> Directive: Reproduce the rows that begin at the line containing "The height and width of the screenshot is (768, 1366)." and stop after the line containing "pos(78,495)", keeping the requests, and offset every coordinate in the answers by -49.
━━━━━ Provided records
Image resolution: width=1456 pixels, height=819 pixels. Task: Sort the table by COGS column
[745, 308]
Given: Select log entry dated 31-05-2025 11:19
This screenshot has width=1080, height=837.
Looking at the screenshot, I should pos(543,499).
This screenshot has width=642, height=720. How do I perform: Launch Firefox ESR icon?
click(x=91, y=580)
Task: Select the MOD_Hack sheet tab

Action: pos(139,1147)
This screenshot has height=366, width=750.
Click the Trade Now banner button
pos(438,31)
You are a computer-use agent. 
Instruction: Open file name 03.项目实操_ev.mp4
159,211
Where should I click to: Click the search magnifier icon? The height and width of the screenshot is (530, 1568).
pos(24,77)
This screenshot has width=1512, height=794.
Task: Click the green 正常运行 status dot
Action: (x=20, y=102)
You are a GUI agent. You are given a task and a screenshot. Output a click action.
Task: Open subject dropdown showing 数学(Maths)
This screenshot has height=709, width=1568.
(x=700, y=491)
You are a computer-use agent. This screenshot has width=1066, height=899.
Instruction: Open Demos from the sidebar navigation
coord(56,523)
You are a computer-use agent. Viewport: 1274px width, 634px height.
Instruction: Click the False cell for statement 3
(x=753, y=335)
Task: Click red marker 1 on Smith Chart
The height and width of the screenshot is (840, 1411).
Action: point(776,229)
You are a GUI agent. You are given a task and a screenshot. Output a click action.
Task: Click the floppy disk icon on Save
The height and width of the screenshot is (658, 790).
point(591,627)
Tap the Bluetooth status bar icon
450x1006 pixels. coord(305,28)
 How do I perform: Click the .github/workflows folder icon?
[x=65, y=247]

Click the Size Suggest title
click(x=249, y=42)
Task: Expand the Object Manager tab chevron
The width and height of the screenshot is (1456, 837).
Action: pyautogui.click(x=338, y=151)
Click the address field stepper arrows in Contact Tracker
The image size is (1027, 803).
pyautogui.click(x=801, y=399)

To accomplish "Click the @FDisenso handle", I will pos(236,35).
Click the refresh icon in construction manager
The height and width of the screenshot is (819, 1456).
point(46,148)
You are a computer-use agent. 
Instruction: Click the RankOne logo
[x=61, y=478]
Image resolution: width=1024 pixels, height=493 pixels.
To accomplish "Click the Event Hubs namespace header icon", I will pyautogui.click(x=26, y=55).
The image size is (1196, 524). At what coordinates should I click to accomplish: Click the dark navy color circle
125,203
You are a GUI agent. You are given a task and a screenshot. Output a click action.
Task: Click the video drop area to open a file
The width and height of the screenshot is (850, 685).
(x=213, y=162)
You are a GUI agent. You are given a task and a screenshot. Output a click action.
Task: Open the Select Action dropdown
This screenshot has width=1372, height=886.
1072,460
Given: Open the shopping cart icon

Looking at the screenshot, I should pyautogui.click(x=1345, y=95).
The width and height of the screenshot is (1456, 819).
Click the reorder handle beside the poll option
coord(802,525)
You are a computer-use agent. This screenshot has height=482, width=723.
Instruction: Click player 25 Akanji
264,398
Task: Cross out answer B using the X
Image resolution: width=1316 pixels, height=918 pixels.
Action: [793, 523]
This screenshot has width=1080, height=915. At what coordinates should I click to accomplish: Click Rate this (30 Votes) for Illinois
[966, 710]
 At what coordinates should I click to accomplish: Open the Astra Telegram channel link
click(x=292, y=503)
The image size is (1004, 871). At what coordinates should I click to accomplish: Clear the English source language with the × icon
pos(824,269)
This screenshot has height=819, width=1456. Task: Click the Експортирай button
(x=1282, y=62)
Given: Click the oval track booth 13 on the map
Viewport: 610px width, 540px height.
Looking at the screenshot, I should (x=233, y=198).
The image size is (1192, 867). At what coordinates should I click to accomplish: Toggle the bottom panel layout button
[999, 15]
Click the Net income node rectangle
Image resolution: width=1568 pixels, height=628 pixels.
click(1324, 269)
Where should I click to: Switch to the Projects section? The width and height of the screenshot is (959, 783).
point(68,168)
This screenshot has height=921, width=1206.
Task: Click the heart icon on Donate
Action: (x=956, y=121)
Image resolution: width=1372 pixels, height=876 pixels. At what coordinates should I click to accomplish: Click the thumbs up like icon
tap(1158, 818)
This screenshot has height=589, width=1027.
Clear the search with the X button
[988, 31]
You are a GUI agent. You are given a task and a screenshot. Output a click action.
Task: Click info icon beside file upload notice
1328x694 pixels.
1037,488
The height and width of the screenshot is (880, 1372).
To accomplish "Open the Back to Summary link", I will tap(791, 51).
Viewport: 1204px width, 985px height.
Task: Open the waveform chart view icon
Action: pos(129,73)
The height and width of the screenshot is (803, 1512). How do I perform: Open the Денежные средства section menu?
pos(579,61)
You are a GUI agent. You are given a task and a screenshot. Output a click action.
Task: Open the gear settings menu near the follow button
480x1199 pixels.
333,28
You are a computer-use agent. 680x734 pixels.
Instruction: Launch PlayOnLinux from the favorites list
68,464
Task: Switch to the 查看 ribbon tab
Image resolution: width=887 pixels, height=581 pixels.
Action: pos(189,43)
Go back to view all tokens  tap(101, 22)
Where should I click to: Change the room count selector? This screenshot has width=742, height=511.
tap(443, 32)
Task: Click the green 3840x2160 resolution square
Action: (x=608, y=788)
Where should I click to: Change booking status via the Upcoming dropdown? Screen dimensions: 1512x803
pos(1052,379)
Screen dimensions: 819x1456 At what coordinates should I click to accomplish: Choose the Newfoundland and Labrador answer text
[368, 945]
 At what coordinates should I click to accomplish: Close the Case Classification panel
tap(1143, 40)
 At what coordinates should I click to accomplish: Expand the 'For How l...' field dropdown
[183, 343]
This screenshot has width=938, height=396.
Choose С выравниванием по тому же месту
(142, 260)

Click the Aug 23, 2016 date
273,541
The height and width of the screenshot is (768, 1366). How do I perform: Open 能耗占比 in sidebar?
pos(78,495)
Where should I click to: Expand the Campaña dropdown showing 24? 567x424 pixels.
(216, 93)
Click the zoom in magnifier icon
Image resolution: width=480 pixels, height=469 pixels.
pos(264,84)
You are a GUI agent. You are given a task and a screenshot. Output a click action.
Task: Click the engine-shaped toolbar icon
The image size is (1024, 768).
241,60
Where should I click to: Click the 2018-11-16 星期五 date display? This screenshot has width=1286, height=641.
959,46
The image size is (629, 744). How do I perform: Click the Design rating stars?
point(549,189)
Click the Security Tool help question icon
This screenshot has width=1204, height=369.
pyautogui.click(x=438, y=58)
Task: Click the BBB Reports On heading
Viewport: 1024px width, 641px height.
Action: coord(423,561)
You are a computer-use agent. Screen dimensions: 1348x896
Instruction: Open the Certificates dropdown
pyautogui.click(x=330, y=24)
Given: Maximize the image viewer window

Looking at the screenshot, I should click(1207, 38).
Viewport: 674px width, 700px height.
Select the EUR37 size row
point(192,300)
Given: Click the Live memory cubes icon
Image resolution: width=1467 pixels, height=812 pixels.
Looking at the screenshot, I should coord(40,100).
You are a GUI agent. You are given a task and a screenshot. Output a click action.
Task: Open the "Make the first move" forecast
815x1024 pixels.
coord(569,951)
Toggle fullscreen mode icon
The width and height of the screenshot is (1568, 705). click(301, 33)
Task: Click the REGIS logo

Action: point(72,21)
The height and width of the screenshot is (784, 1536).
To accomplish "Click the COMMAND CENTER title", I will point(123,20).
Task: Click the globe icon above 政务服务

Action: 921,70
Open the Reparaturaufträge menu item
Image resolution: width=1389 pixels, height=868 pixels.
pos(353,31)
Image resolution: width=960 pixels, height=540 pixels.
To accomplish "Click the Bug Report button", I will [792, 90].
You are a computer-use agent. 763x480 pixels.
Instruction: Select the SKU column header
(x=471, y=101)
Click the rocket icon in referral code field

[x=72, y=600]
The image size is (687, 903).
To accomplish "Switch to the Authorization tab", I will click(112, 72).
━━━━━━━━━━
> Solution to this exercise:
The height and width of the screenshot is (768, 1366). How do I perform: Open 能耗占比 in sidebar?
pos(29,446)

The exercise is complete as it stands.